Problem statement — Would you reproduce the listing exactly, leaving nothing out?

........

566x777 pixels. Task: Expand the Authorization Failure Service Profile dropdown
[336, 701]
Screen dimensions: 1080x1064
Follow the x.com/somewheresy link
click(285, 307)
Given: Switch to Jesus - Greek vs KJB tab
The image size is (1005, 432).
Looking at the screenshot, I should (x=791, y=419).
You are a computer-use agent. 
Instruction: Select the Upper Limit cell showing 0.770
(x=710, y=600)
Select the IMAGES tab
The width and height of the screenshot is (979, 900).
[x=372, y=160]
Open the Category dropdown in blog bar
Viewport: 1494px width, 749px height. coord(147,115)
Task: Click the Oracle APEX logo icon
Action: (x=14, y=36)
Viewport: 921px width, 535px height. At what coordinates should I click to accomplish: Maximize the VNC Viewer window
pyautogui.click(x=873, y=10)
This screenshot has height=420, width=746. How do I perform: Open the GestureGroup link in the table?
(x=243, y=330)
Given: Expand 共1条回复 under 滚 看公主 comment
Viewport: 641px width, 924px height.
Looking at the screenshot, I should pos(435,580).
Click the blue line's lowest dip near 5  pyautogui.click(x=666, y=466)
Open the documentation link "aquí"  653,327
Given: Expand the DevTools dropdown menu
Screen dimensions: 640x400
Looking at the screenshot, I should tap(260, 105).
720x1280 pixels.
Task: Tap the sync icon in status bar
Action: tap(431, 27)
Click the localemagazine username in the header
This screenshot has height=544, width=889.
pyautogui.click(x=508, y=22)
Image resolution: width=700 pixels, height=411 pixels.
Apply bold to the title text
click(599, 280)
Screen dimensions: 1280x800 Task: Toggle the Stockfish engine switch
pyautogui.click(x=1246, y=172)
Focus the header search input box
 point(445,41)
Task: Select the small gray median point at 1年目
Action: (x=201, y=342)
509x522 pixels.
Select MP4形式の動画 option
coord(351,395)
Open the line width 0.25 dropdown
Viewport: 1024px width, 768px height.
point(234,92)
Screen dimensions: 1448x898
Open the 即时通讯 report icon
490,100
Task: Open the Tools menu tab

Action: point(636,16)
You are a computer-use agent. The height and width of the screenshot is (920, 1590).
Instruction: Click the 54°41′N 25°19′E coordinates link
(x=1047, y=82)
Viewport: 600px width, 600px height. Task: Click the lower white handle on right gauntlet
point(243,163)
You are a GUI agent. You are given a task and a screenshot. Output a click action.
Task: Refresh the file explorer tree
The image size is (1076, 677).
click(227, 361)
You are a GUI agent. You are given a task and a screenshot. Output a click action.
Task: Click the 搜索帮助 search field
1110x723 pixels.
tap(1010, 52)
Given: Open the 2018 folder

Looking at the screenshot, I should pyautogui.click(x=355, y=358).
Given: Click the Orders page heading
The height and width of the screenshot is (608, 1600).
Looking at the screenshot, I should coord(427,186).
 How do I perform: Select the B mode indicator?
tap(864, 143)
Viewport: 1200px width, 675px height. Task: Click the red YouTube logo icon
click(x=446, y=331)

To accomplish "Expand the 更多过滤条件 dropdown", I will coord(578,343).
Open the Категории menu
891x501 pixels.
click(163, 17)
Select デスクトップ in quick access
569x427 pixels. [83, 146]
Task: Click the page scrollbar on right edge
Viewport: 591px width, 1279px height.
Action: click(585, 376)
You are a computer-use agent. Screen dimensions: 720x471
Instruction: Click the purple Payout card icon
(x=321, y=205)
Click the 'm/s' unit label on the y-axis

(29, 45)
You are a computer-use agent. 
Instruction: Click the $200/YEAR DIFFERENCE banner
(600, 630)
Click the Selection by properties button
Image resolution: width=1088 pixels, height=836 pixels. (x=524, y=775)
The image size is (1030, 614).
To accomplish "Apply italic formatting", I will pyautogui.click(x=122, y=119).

........

Answer box —
566x777 pixels. Task: Expand the Authorization Failure Service Profile dropdown
[336, 701]
Screen dimensions: 1080x1064
Follow the x.com/somewheresy link
click(285, 307)
Given: Switch to Jesus - Greek vs KJB tab
The image size is (1005, 432).
Looking at the screenshot, I should (x=791, y=419).
You are a computer-use agent. 
Instruction: Select the Upper Limit cell showing 0.770
(x=710, y=600)
Select the IMAGES tab
The width and height of the screenshot is (979, 900).
[x=372, y=160]
Open the Category dropdown in blog bar
Viewport: 1494px width, 749px height. coord(147,115)
Task: Click the Oracle APEX logo icon
Action: (x=14, y=36)
Viewport: 921px width, 535px height. At what coordinates should I click to accomplish: Maximize the VNC Viewer window
pyautogui.click(x=873, y=10)
This screenshot has height=420, width=746. How do I perform: Open the GestureGroup link in the table?
(x=243, y=330)
Given: Expand 共1条回复 under 滚 看公主 comment
Viewport: 641px width, 924px height.
Looking at the screenshot, I should pos(435,580).
Click the blue line's lowest dip near 5  pyautogui.click(x=666, y=466)
Open the documentation link "aquí"  653,327
Given: Expand the DevTools dropdown menu
Screen dimensions: 640x400
Looking at the screenshot, I should tap(260, 105).
720x1280 pixels.
Task: Tap the sync icon in status bar
Action: tap(431, 27)
Click the localemagazine username in the header
This screenshot has height=544, width=889.
pyautogui.click(x=508, y=22)
Image resolution: width=700 pixels, height=411 pixels.
Apply bold to the title text
click(599, 280)
Screen dimensions: 1280x800 Task: Toggle the Stockfish engine switch
pyautogui.click(x=1246, y=172)
Focus the header search input box
 point(445,41)
Task: Select the small gray median point at 1年目
Action: (x=201, y=342)
509x522 pixels.
Select MP4形式の動画 option
coord(351,395)
Open the line width 0.25 dropdown
Viewport: 1024px width, 768px height.
point(234,92)
Screen dimensions: 1448x898
Open the 即时通讯 report icon
490,100
Task: Open the Tools menu tab

Action: point(636,16)
You are a computer-use agent. The height and width of the screenshot is (920, 1590).
Instruction: Click the 54°41′N 25°19′E coordinates link
(x=1047, y=82)
Viewport: 600px width, 600px height. Task: Click the lower white handle on right gauntlet
point(243,163)
You are a GUI agent. You are given a task and a screenshot. Output a click action.
Task: Refresh the file explorer tree
The image size is (1076, 677).
click(227, 361)
You are a GUI agent. You are given a task and a screenshot. Output a click action.
Task: Click the 搜索帮助 search field
1110x723 pixels.
tap(1010, 52)
Given: Open the 2018 folder

Looking at the screenshot, I should pyautogui.click(x=355, y=358).
Given: Click the Orders page heading
The height and width of the screenshot is (608, 1600).
Looking at the screenshot, I should coord(427,186).
 How do I perform: Select the B mode indicator?
tap(864, 143)
Viewport: 1200px width, 675px height. Task: Click the red YouTube logo icon
click(x=446, y=331)

To accomplish "Expand the 更多过滤条件 dropdown", I will coord(578,343).
Open the Категории menu
891x501 pixels.
click(163, 17)
Select デスクトップ in quick access
569x427 pixels. [83, 146]
Task: Click the page scrollbar on right edge
Viewport: 591px width, 1279px height.
Action: click(585, 376)
You are a computer-use agent. Screen dimensions: 720x471
Instruction: Click the purple Payout card icon
(x=321, y=205)
Click the 'm/s' unit label on the y-axis

(29, 45)
You are a computer-use agent. 
Instruction: Click the $200/YEAR DIFFERENCE banner
(600, 630)
Click the Selection by properties button
Image resolution: width=1088 pixels, height=836 pixels. (x=524, y=775)
The image size is (1030, 614).
To accomplish "Apply italic formatting", I will pyautogui.click(x=122, y=119).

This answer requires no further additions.